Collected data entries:
=======

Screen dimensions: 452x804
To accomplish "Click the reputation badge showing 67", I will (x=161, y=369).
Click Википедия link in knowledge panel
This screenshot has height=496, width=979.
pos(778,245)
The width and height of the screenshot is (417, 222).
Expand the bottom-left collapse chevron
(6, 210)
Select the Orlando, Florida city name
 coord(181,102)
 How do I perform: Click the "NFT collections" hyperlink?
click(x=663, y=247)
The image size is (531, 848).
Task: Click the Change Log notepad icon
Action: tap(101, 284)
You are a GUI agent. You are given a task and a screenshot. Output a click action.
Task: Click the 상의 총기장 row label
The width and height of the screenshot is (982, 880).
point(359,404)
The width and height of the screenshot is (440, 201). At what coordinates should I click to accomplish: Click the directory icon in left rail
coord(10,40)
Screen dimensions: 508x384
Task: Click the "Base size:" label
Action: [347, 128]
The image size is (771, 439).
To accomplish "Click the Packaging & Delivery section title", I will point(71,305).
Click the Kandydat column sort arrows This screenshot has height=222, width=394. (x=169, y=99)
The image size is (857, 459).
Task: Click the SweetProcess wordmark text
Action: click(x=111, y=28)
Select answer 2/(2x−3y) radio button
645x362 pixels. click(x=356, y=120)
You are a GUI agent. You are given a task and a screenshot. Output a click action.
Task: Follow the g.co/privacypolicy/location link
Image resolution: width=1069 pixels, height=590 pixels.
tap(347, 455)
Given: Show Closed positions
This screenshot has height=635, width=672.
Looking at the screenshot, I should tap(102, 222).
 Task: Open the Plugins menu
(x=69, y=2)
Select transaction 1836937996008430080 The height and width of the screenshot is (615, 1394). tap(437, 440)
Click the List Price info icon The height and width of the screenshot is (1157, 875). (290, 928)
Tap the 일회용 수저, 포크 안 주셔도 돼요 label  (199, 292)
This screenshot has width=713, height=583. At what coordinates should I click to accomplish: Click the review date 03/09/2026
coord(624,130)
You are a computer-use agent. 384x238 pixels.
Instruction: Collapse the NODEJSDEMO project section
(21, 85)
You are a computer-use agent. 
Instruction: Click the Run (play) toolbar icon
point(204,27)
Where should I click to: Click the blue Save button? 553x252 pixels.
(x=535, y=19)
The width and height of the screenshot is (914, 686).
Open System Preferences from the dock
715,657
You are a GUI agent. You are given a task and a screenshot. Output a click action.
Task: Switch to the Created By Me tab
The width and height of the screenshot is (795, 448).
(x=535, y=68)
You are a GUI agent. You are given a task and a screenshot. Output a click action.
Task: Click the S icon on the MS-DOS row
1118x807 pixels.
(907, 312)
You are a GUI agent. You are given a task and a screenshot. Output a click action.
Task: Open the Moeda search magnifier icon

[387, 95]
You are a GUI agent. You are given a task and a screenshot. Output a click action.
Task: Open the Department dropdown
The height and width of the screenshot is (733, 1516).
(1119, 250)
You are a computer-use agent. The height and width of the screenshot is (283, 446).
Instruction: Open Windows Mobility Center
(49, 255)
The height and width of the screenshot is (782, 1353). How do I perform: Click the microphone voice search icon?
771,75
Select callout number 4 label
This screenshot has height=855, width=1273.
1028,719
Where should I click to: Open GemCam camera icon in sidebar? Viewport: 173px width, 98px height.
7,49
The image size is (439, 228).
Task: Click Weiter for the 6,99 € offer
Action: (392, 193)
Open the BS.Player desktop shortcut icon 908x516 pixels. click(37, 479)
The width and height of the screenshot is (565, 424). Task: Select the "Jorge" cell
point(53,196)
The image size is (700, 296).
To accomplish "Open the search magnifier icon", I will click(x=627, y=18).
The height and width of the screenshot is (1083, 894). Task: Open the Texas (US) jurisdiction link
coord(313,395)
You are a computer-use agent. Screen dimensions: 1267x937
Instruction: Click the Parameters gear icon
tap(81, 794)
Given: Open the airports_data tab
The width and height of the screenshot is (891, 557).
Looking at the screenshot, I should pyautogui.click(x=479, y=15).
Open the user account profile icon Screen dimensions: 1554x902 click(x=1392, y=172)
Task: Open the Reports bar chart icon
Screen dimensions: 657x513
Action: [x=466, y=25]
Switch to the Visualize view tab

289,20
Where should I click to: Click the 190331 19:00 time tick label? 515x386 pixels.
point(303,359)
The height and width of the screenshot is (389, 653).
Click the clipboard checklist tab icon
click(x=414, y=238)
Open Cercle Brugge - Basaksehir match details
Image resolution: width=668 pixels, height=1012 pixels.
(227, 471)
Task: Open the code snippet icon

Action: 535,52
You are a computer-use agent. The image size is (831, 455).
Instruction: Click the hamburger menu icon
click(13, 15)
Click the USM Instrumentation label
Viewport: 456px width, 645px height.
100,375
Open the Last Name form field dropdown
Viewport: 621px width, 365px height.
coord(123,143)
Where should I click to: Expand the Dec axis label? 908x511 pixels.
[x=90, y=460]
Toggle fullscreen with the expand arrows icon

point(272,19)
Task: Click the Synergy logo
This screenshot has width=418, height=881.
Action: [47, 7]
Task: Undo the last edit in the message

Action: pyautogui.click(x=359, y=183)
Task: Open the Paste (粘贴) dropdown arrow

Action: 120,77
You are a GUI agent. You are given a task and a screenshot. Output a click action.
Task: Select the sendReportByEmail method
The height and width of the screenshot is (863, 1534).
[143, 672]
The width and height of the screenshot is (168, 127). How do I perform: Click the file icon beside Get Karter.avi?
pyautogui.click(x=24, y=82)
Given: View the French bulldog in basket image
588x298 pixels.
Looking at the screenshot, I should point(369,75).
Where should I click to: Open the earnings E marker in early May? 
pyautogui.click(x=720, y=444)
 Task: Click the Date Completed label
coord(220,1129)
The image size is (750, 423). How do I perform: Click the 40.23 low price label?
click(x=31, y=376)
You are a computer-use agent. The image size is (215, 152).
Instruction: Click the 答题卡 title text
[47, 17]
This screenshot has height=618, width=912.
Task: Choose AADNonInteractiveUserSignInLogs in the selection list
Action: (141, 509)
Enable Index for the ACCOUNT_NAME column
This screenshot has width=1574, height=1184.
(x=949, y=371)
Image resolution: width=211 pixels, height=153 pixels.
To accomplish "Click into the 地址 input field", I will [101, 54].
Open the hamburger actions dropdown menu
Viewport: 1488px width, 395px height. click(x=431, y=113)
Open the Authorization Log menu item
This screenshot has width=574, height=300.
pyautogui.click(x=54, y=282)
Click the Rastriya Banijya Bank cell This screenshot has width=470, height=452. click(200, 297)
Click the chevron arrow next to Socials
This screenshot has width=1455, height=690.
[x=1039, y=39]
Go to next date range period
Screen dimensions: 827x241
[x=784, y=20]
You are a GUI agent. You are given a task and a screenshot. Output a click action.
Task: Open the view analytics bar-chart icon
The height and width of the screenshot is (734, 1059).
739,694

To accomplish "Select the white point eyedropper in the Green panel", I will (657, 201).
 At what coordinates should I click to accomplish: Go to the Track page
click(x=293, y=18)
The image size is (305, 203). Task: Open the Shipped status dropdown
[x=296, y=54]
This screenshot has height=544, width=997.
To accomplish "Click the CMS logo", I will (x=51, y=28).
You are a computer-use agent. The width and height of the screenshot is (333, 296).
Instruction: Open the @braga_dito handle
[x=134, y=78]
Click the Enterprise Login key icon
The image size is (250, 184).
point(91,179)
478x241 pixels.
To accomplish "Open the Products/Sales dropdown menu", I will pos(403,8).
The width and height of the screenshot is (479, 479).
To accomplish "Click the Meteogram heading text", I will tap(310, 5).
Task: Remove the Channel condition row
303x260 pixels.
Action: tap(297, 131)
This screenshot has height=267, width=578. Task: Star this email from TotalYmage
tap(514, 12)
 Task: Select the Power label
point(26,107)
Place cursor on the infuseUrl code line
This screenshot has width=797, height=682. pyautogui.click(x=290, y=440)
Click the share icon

=======

→ **EXERCISE DESCRIPTION**:
Each line above that includes the word "field" is to be copied.

→ **RESULT**:
Open the Last Name form field dropdown
To accomplish "Click into the 地址 input field", I will [101, 54].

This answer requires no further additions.